**Work instructions:** Search the records for the word "text" and report each line that has it.

****************************************

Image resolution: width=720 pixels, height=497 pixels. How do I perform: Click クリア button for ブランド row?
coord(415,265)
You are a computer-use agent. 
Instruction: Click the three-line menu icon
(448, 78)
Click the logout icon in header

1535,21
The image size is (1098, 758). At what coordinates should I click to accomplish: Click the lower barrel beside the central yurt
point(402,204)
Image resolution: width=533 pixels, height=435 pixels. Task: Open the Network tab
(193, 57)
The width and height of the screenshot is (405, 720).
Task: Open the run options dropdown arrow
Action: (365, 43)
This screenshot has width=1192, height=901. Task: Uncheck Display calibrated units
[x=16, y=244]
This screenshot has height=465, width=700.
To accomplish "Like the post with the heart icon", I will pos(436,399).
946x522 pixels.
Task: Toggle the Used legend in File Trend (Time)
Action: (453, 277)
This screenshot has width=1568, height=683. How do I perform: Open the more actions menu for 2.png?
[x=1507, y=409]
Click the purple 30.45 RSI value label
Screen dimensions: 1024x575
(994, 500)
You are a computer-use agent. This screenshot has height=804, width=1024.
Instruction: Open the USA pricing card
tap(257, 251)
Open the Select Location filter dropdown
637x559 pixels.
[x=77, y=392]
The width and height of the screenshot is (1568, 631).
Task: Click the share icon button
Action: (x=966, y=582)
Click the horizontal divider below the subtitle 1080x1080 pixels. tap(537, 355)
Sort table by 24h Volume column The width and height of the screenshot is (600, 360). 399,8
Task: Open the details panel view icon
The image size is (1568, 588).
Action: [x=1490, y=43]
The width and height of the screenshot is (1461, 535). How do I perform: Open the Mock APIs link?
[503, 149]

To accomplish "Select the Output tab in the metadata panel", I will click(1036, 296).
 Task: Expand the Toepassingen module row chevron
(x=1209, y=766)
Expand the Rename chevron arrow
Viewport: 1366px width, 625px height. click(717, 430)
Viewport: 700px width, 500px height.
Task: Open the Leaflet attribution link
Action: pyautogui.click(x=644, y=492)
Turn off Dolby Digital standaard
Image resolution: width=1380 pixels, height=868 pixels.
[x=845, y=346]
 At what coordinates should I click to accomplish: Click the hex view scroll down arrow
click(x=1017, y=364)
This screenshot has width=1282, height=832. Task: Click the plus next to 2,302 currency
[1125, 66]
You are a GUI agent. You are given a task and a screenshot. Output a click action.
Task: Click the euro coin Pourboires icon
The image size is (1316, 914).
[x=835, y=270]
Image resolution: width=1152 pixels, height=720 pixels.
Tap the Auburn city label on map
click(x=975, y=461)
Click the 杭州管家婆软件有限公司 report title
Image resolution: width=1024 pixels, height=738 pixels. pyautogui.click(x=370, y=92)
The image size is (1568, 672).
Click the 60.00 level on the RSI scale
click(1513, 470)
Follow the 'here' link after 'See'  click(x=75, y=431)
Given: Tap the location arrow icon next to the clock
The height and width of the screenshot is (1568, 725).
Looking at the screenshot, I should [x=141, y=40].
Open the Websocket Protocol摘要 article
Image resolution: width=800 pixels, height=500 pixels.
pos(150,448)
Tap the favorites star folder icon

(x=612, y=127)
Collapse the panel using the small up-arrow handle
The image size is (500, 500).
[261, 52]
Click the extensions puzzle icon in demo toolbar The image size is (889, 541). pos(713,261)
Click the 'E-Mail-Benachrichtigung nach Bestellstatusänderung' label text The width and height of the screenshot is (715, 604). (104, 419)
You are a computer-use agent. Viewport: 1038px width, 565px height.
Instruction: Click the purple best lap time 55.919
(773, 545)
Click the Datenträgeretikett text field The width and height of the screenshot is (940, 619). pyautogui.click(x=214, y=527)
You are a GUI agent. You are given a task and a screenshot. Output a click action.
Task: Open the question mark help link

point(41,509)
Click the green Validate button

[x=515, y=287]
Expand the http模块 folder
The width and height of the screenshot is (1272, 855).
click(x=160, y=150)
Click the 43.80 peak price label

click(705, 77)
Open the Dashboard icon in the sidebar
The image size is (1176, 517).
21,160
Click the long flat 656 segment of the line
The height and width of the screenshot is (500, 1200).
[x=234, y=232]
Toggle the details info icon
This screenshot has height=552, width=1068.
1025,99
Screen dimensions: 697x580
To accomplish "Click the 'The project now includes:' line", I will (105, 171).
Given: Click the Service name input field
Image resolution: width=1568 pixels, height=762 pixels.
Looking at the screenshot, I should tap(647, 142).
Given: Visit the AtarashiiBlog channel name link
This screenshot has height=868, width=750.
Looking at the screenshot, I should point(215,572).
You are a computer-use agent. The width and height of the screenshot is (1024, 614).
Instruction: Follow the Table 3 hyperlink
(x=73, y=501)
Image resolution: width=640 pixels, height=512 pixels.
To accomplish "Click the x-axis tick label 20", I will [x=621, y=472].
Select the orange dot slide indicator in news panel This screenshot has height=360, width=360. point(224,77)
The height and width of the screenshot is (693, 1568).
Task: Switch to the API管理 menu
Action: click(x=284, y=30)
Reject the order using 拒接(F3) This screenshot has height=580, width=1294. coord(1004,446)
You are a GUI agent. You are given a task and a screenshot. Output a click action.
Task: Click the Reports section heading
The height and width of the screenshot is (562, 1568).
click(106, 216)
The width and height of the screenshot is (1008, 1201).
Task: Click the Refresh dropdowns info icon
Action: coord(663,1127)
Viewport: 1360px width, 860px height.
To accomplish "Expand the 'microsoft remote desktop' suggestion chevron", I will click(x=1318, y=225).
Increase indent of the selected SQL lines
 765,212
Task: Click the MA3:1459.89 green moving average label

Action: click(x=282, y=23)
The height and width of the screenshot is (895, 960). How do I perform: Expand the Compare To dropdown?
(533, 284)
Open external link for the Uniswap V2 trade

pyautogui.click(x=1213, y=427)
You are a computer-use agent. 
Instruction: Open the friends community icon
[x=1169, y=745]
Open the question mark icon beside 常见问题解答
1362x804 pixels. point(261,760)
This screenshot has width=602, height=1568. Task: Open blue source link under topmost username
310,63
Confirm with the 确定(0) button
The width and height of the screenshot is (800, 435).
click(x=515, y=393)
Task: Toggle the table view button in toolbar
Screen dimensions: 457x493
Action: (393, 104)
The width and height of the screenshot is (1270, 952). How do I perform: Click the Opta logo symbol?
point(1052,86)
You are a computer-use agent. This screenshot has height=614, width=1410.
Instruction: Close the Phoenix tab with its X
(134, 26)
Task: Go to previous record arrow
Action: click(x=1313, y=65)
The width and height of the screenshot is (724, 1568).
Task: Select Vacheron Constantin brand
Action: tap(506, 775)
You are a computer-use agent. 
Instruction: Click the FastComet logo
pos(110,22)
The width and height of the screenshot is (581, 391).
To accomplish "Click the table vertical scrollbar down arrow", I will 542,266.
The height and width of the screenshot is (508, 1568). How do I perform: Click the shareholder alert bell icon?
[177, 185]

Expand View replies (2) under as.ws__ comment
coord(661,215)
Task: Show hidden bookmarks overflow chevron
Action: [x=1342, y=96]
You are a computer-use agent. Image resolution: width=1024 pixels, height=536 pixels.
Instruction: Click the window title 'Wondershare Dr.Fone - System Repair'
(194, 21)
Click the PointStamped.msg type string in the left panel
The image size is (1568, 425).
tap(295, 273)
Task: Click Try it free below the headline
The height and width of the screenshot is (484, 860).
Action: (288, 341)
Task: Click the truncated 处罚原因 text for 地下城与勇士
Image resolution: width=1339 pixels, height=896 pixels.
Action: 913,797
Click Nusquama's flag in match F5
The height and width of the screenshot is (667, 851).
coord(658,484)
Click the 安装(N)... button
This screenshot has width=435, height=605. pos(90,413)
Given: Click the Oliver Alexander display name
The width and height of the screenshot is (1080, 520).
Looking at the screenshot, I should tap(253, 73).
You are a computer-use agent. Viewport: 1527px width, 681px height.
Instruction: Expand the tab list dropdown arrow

****************************************

**Exercise response:**
Click the 'E-Mail-Benachrichtigung nach Bestellstatusänderung' label text The width and height of the screenshot is (715, 604). (104, 419)
Click the Datenträgeretikett text field The width and height of the screenshot is (940, 619). pyautogui.click(x=214, y=527)
Task: Click the truncated 处罚原因 text for 地下城与勇士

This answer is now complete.